Exercise description
Return the complete listing without omission.

Records for this exercise
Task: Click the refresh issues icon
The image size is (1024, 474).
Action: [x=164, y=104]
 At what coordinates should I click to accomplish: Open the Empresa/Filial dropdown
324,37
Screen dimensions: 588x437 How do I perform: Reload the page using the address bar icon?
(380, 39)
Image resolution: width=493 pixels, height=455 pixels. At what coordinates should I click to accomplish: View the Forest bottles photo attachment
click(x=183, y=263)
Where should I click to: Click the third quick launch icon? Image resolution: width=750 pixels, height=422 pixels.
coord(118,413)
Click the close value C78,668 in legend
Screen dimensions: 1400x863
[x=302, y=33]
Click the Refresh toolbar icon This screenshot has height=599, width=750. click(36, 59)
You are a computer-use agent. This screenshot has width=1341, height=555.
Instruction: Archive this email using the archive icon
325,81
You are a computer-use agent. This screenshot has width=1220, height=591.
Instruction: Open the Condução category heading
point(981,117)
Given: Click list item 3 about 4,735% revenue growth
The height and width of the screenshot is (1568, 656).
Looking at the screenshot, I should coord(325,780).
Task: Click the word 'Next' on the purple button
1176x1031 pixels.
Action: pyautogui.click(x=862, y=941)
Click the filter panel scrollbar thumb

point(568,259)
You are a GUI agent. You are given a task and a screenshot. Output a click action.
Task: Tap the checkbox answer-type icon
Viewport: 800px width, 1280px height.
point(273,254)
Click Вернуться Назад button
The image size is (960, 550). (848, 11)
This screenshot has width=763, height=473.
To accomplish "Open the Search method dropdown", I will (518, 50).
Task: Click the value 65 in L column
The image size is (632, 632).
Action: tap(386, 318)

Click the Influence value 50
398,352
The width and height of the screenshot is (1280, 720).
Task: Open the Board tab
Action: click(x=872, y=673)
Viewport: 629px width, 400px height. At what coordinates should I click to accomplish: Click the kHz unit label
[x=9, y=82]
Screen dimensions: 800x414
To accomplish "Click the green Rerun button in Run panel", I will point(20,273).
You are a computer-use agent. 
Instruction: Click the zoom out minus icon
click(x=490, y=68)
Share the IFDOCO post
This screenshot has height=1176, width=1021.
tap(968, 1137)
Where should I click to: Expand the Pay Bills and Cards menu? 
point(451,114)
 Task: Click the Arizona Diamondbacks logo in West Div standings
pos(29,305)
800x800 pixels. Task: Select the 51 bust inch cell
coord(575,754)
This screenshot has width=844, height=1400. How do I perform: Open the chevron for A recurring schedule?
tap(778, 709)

Answer to this exercise
Task: Click the refresh issues icon
The image size is (1024, 474).
Action: [x=164, y=104]
 At what coordinates should I click to accomplish: Open the Empresa/Filial dropdown
324,37
Screen dimensions: 588x437 How do I perform: Reload the page using the address bar icon?
(380, 39)
Image resolution: width=493 pixels, height=455 pixels. At what coordinates should I click to accomplish: View the Forest bottles photo attachment
click(x=183, y=263)
Where should I click to: Click the third quick launch icon? Image resolution: width=750 pixels, height=422 pixels.
coord(118,413)
Click the close value C78,668 in legend
Screen dimensions: 1400x863
[x=302, y=33]
Click the Refresh toolbar icon This screenshot has height=599, width=750. click(36, 59)
You are a computer-use agent. This screenshot has width=1341, height=555.
Instruction: Archive this email using the archive icon
325,81
You are a computer-use agent. This screenshot has width=1220, height=591.
Instruction: Open the Condução category heading
point(981,117)
Given: Click list item 3 about 4,735% revenue growth
The height and width of the screenshot is (1568, 656).
Looking at the screenshot, I should coord(325,780).
Task: Click the word 'Next' on the purple button
1176x1031 pixels.
Action: pyautogui.click(x=862, y=941)
Click the filter panel scrollbar thumb

point(568,259)
You are a GUI agent. You are given a task and a screenshot. Output a click action.
Task: Tap the checkbox answer-type icon
Viewport: 800px width, 1280px height.
point(273,254)
Click Вернуться Назад button
The image size is (960, 550). (848, 11)
This screenshot has width=763, height=473.
To accomplish "Open the Search method dropdown", I will (518, 50).
Task: Click the value 65 in L column
The image size is (632, 632).
Action: tap(386, 318)

Click the Influence value 50
398,352
The width and height of the screenshot is (1280, 720).
Task: Open the Board tab
Action: click(x=872, y=673)
Viewport: 629px width, 400px height. At what coordinates should I click to accomplish: Click the kHz unit label
[x=9, y=82]
Screen dimensions: 800x414
To accomplish "Click the green Rerun button in Run panel", I will point(20,273).
You are a computer-use agent. 
Instruction: Click the zoom out minus icon
click(x=490, y=68)
Share the IFDOCO post
This screenshot has height=1176, width=1021.
tap(968, 1137)
Where should I click to: Expand the Pay Bills and Cards menu? 
point(451,114)
 Task: Click the Arizona Diamondbacks logo in West Div standings
pos(29,305)
800x800 pixels. Task: Select the 51 bust inch cell
coord(575,754)
This screenshot has width=844, height=1400. How do I perform: Open the chevron for A recurring schedule?
tap(778, 709)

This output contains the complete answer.